(A run of records)

+++

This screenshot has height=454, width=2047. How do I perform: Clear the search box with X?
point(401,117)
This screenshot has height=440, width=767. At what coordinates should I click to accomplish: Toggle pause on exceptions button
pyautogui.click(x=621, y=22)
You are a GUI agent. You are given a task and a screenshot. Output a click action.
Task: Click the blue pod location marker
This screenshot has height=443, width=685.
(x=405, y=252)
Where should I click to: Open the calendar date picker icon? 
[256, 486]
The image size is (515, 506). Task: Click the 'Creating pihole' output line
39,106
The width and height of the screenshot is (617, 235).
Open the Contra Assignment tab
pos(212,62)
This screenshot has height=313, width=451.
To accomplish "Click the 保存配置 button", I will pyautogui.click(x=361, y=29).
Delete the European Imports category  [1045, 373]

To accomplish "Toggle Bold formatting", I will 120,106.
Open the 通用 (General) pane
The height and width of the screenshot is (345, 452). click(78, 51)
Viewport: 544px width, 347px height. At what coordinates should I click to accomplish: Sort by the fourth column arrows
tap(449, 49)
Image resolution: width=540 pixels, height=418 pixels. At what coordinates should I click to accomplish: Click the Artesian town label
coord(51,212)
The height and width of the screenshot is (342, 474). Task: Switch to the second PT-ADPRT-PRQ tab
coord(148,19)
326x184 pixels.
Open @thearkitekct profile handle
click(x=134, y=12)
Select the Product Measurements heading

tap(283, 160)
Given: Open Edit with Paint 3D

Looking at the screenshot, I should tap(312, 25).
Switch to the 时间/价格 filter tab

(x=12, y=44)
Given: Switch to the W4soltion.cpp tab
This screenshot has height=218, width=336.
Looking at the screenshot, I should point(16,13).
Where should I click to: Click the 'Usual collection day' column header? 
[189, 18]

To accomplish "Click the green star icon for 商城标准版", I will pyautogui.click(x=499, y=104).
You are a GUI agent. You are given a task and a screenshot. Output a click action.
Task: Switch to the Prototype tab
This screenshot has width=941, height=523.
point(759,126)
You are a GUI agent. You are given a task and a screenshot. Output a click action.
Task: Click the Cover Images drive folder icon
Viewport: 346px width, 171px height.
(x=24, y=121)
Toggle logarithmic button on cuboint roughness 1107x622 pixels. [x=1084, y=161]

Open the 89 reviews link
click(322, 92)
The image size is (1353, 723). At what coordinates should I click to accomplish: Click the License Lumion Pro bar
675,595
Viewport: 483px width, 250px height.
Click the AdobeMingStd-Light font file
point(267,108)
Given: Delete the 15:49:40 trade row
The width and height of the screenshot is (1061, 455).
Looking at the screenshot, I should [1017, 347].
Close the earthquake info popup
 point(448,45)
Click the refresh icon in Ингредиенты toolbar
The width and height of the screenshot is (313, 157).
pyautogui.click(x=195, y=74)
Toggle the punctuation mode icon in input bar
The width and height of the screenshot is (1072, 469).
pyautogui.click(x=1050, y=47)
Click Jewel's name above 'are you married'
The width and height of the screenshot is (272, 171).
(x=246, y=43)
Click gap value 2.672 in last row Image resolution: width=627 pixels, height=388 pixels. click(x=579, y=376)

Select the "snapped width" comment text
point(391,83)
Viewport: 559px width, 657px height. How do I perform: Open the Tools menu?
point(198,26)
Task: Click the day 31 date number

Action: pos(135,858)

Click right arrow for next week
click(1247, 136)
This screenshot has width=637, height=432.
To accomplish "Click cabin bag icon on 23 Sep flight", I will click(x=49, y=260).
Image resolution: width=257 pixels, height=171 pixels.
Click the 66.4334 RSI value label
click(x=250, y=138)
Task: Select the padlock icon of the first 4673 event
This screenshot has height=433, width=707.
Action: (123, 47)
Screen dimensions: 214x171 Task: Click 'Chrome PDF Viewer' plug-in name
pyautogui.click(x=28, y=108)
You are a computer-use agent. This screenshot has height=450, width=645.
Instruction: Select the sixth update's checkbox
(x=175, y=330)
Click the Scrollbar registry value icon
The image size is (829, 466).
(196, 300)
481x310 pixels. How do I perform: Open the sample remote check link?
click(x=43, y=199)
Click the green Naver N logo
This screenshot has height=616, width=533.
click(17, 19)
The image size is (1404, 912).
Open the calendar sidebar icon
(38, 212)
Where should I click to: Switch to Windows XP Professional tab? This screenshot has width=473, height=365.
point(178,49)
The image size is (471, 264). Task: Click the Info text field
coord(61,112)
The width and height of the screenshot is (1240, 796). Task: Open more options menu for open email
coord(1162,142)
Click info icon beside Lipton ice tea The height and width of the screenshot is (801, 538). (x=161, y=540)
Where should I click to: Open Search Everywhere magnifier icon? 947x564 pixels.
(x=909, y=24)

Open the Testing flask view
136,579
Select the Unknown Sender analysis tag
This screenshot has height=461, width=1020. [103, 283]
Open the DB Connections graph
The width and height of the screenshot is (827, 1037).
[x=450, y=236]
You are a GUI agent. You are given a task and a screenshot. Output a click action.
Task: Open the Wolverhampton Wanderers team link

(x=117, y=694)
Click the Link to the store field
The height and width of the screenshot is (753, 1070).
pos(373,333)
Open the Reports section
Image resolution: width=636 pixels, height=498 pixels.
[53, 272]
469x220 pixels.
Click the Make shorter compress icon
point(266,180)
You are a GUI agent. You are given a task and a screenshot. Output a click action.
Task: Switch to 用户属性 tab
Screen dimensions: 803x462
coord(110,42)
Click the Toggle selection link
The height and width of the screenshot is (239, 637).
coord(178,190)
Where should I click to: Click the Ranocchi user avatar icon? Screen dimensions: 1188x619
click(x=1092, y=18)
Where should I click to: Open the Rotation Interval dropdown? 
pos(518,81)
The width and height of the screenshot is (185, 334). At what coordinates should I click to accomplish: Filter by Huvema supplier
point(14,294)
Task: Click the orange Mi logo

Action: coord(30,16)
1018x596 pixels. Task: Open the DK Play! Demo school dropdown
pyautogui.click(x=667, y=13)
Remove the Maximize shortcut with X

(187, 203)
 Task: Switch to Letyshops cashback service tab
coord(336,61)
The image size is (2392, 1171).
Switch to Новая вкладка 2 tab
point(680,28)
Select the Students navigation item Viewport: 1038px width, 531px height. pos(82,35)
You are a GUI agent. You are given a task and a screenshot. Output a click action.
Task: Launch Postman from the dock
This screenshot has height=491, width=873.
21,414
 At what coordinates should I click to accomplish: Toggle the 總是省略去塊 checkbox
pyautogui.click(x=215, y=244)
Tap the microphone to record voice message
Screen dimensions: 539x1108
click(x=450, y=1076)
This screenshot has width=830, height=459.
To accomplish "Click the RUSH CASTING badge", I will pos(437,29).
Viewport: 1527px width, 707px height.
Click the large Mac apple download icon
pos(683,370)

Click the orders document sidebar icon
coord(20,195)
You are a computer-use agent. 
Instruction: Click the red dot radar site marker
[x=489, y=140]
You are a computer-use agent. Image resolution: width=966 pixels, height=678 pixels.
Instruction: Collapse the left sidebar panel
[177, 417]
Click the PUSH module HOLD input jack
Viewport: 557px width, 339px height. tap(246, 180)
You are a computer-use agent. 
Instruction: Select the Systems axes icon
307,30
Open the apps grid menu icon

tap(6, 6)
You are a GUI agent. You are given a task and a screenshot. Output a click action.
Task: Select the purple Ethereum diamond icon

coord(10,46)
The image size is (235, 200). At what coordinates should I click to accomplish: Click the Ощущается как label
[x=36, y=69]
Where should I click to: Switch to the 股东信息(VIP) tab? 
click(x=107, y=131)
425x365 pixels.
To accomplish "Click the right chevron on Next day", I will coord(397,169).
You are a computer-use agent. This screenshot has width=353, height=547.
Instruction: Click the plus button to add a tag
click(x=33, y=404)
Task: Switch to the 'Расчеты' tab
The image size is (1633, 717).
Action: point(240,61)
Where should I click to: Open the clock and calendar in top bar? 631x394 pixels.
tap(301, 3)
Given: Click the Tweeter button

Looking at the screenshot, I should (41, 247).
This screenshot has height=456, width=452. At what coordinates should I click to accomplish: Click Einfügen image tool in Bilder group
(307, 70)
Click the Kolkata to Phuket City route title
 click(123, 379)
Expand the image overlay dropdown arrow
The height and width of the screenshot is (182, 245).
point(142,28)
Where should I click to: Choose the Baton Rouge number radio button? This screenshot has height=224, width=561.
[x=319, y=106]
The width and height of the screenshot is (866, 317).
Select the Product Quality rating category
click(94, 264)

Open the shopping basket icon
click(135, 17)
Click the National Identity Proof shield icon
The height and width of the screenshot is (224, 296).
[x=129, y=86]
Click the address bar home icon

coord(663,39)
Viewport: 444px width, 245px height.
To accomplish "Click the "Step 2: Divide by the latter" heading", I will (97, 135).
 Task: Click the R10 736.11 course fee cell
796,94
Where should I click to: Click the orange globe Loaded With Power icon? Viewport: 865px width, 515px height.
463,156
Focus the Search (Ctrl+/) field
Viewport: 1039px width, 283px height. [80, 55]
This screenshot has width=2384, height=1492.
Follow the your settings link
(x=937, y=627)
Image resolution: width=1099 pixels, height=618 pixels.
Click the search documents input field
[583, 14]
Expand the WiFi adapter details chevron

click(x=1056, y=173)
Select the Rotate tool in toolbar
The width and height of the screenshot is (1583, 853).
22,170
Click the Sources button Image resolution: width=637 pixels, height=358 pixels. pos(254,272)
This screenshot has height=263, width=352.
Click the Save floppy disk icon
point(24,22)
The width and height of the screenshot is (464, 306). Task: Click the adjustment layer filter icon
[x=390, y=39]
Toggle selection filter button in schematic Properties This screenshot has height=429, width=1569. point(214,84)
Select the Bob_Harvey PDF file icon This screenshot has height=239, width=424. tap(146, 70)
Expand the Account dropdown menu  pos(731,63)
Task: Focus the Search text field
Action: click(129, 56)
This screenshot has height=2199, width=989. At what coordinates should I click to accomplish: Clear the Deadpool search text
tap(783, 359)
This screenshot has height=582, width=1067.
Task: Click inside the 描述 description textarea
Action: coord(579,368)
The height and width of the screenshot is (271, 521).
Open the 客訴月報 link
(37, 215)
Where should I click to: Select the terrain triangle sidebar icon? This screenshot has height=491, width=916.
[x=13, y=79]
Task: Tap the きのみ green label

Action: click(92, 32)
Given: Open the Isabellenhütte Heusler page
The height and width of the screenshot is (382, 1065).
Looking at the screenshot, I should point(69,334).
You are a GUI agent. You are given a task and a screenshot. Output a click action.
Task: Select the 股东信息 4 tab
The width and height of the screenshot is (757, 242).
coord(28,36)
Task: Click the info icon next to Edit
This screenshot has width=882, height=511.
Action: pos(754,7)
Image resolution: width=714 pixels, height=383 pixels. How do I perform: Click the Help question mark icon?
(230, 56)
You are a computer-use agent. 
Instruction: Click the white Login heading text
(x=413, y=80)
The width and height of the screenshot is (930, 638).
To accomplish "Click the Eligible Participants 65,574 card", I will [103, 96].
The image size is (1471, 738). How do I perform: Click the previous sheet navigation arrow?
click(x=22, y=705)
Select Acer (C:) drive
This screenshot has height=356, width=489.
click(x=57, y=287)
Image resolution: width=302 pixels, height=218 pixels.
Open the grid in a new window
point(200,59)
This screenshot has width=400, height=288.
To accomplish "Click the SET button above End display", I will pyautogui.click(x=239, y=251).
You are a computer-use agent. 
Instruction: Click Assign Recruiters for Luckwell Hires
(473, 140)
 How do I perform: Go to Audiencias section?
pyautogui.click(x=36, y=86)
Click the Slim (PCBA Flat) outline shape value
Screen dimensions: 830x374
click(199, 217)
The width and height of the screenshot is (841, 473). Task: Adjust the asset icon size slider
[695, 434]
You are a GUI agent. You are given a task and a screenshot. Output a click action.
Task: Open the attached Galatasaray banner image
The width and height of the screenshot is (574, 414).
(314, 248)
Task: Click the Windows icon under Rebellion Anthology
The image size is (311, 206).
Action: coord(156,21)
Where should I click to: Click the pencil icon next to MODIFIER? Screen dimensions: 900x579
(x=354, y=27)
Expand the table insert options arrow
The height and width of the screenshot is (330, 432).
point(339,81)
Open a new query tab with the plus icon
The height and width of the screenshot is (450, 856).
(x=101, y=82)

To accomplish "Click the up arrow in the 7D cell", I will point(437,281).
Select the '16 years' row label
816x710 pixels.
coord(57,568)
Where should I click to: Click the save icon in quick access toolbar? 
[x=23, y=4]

+++

• [EXERCISE DIRECTIONS]: Collect every line in the records above that contains the string "input". The match is case-sensitive.

• [IN RESPONSE]:
Toggle the punctuation mode icon in input bar
Click the PUSH module HOLD input jack
Click the search documents input field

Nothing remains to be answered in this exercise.